== Segment start ==

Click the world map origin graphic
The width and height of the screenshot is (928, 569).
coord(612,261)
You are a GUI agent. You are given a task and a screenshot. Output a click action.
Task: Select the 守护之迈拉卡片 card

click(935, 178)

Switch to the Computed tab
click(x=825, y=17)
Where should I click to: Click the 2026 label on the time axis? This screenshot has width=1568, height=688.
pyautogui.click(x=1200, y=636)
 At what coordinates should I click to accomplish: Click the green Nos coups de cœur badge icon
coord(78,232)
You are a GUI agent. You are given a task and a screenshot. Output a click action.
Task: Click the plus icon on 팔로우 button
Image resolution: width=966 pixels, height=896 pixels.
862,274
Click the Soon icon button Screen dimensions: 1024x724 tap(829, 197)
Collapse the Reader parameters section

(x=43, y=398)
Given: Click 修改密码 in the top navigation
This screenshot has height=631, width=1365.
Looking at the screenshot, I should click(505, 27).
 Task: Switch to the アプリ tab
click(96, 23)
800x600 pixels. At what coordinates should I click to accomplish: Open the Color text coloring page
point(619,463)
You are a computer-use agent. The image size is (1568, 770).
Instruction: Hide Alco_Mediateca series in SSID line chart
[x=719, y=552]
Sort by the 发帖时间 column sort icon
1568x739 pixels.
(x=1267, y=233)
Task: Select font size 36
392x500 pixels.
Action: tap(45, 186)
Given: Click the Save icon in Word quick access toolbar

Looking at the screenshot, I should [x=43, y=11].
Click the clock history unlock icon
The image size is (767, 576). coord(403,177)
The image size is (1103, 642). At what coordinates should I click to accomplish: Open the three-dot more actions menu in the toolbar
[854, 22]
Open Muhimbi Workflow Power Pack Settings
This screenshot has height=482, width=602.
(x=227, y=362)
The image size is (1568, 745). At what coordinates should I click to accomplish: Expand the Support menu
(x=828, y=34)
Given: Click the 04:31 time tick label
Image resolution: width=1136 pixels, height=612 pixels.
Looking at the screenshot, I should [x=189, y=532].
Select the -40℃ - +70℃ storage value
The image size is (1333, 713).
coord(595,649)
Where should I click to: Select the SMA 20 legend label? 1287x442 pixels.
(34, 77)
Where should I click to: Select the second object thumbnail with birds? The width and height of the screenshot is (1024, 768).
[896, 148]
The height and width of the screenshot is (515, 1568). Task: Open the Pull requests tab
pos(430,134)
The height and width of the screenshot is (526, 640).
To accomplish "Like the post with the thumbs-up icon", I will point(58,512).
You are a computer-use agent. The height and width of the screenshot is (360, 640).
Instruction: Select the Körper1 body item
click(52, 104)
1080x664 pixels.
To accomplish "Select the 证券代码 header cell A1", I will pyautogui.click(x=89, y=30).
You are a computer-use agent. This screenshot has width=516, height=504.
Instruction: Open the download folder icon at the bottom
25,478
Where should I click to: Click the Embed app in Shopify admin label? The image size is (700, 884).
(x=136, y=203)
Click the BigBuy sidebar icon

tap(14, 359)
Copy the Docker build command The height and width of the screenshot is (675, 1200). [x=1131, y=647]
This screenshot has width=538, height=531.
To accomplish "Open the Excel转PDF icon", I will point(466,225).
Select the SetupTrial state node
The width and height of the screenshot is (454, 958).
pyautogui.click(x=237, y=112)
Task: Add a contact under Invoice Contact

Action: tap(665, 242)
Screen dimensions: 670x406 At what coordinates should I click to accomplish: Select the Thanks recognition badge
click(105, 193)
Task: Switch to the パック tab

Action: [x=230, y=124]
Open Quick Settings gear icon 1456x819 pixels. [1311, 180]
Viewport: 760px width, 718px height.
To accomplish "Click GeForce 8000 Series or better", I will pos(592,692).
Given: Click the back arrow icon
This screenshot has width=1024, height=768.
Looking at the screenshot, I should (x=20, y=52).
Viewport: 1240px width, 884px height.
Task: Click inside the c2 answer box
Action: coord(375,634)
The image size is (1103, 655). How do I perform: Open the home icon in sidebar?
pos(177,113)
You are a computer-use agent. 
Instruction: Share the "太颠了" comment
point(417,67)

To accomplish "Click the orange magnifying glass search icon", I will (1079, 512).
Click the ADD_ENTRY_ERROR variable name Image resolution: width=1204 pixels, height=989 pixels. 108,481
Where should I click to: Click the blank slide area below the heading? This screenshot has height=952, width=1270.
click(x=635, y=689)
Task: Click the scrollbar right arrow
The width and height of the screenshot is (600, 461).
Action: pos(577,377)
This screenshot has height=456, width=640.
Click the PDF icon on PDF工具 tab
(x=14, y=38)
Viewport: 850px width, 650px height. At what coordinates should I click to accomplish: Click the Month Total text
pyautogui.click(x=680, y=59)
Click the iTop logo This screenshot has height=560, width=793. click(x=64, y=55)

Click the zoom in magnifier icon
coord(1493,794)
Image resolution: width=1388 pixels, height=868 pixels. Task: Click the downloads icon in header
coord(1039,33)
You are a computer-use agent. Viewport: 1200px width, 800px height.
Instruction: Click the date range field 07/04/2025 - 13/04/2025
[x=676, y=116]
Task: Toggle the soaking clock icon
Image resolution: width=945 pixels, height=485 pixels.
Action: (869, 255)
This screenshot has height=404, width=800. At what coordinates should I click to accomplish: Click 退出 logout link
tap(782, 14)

== Segment end ==

In the material above, transcribe exactly the lines beginning at the one with "You are a computer-use agent. This" and ending at the one with "Viewport: 760px width, 718px height.", both included.

You are a computer-use agent. This screenshot has width=516, height=504.
Instruction: Open the download folder icon at the bottom
25,478
Where should I click to: Click the Embed app in Shopify admin label? The image size is (700, 884).
(x=136, y=203)
Click the BigBuy sidebar icon

tap(14, 359)
Copy the Docker build command The height and width of the screenshot is (675, 1200). [x=1131, y=647]
This screenshot has width=538, height=531.
To accomplish "Open the Excel转PDF icon", I will point(466,225).
Select the SetupTrial state node
The width and height of the screenshot is (454, 958).
pyautogui.click(x=237, y=112)
Task: Add a contact under Invoice Contact

Action: tap(665, 242)
Screen dimensions: 670x406 At what coordinates should I click to accomplish: Select the Thanks recognition badge
click(105, 193)
Task: Switch to the パック tab

Action: [x=230, y=124]
Open Quick Settings gear icon 1456x819 pixels. [1311, 180]
Viewport: 760px width, 718px height.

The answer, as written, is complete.